私はどこに座ろうと悩んでいると「座らないのか?」と、四宮さんの隣をポンと叩かれたので、そこに座ることにした。
二人掛けのソファは、余裕を持って作られてはいるけれど、それでも四宮さんとの距離は運転席と助手席よりは近く緊張した胸がトクトクいっていた。
「いただきます」とペコッと頭を下げてから、いただいたカヌレを小皿にとりひと口食べる。
十種類あるカヌレだけど、私はアールグレイをとったらしい。口の中にほんのりと茶葉の香りが広がった。
「ん、おいしいです。すごく。カヌレってプレーン以外もあるんですね」
お土産用の箱に入っていた紹介カードを見る。アールグレイの他には、抹茶やカカオ、ラムレーズンなどがあり、自然と顔がほころぶ。

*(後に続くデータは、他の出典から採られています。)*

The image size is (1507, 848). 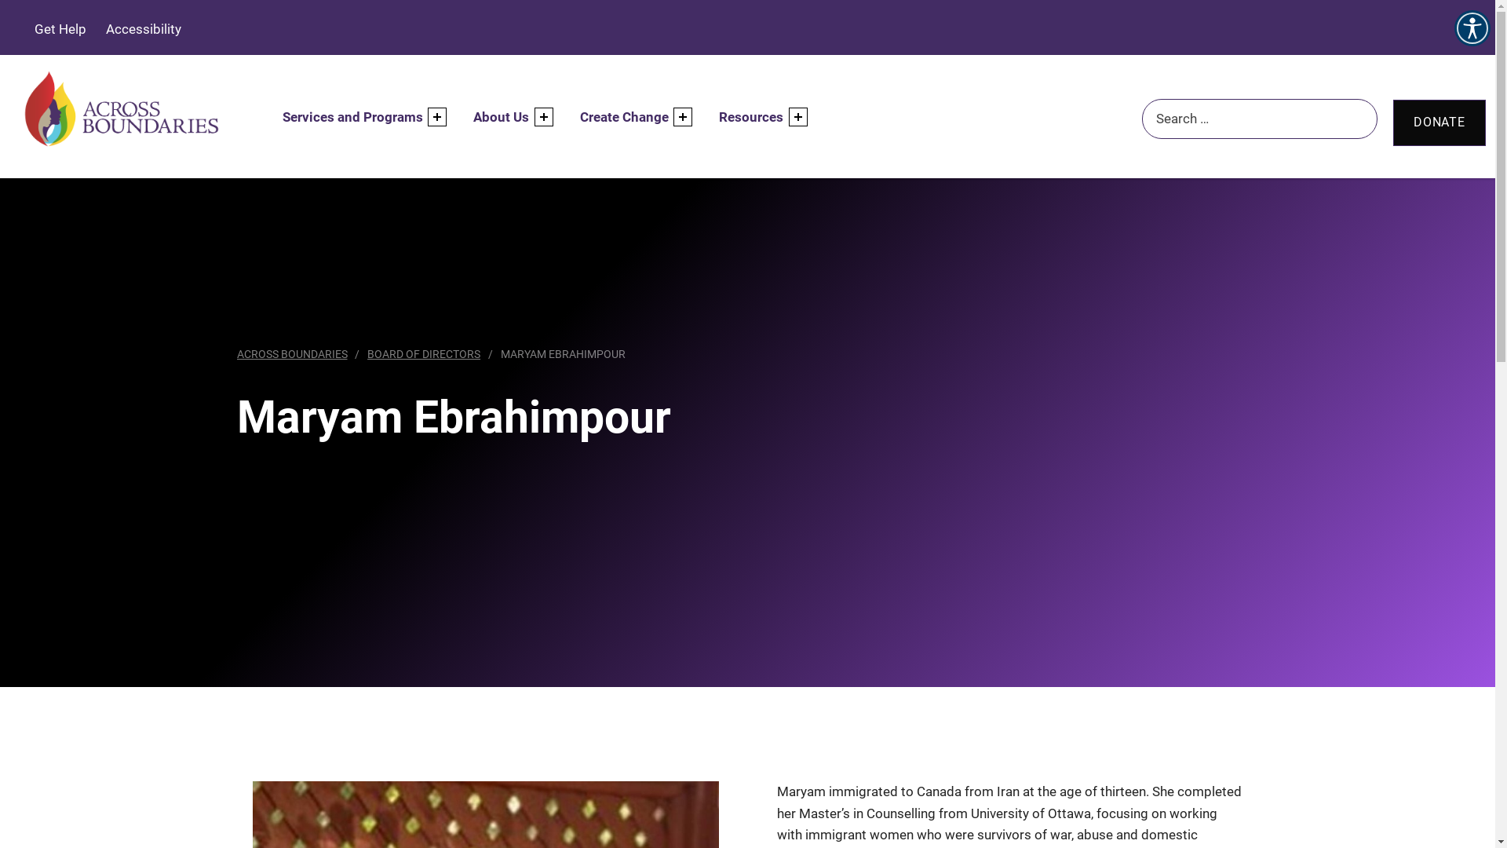 I want to click on 'Create Change', so click(x=626, y=116).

それを見ていた四宮さんが「喜んでもらえたならよかった」と笑うから、なんだか恥ずかしくなりうつむいた。
楕円形の天板の木製テーブルの下には、毛足の長いアイボリー色のラグを敷いている。
木製テーブルを挟んだ向かいにあるラックは黒のステンレス製で、私の身長ほどの高さがある。
目線の高さの棚にはテレビを、下の段には見た目も可愛いラタンの収納ケースを置いている。一番上の段に並んでいるのは、ひとめぼれして買ったサボテンや苔のテラリウム。
氷室さんの部屋みたいに値の張る家具も雑貨もないけれど、部屋を作るとき相当悩んでそれぞれを購入したのでお気に入りの空間だ。